Complexity in the Healthcare Supply Chain
The healthcare industry (HC) has considered itself as operationally different from other business (Jarret, 1999). Healthcare operational process are subject to variability and are considered complex systems. Hospital managers believe that the demand is unpredictable and uncertainty is proper of the condition of being a healthcare provider; in that sense, the variability is very much influenced in the Hospital by at least three factors: (i) Clinical variability linked to the presence of different diseases, different responses from the patients treated and severity levels. (ii) demand variability due to the unpredictability of patients flow like emergency department flows (iii) care professional variability due to different medical approaches and different levels of skill (Lega, Marsilio and Villa, 2012).
Recently all over the world, the HC industry has been exposed recently to a lot of pressure. Factors like ageing of people, new technologies for treating chronical diseases, new medical research for treating patients have made the industry to reshape in most advanced economies (De Vries and Huijsman, 2011). As a result, in most countries of the OECD the expenditure in healthcare has increased over the past decade and new approaches to the problem should be addressed (McKone-Sweet, Hamilton and Willis, 2005). In that way IM can become an important strategic priority of hospitals for reshaping Hospitals and reduce costs. Recent studies show that a considerable part of the cost associated to SC can be reduced by implementing effective IM (Burns and Lee, 2008; Dacosta-Claro and Lapierre, 2003). Therefore, IM in HC has been taken more serious in the past two decades. About financial impact of the SC in the HC delivery, more than 45% of the hospitals’ budget is being spent in SC (Chen, Preston and Xia, 2013). It is believed that during the next decade, SC expense is going to become number one on the hospitals´ budget list, surpassing labor expenditures (Jayaraman et al., 2014).

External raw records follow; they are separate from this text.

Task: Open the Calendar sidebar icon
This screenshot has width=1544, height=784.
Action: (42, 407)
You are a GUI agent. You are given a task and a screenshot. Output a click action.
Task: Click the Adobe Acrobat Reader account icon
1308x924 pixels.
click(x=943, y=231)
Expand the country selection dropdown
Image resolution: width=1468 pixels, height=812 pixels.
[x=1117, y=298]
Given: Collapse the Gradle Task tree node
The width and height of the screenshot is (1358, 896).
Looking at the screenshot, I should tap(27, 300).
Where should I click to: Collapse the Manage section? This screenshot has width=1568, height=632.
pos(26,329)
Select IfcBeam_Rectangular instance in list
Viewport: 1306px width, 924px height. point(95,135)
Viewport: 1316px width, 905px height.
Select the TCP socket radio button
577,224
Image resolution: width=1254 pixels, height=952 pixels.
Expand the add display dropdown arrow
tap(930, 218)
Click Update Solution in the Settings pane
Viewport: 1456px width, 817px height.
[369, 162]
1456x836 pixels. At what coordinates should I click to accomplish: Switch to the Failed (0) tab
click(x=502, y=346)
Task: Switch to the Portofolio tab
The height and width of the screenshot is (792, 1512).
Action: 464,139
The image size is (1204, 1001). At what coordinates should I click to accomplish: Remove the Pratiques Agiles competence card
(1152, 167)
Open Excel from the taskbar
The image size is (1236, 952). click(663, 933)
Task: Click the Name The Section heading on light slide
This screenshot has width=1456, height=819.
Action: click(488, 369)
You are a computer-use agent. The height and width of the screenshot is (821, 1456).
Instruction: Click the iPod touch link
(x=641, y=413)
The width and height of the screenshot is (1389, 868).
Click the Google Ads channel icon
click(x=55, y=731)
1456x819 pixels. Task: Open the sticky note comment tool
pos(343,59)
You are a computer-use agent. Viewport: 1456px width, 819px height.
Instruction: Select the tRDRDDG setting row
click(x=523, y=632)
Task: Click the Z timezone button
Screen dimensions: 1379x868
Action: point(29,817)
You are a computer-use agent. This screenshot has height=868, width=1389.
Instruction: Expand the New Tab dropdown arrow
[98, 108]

Hospital´s IM is uniquely more complex and knowledge-intensive than traditional IM in manufacturing and retail. The SCM of the Hospital is more complex and knowledge-intensive than other traditional IM in five factors (Chen, Preston and Xia, 2013). First the needs of patients are diverse and require of accurate and adequate supplies and therefore hospital´s supplies are critical to the mission of bringing wellness and health to the public (Beier, 1995). Second, an average hospital uses thousands of items in medical devices, drugs, pharmaceuticals and medical equipment and most of them are of high value and
special for handling to avoid obsolescence and spoilage. Third, unlike the industry or retail there is a lack of universal product number classification system that helps to identify functional equivalent products that are important for standardisation and synchronization for the SCM. Fourth, supply selections in hospitals are often influenced by physicians and it depends in criteria like training, brand experience and context-specific demands. In the other side, the purchasing areas of the hospitals are disconnected from the decision makers like physicians (Burns and Lee, 2008). Fifth, supply products are quickly changing due to innovation in technology and medicine and therefore obsolescence of purchasing items and a large based of suppliers are issues that SCM must address.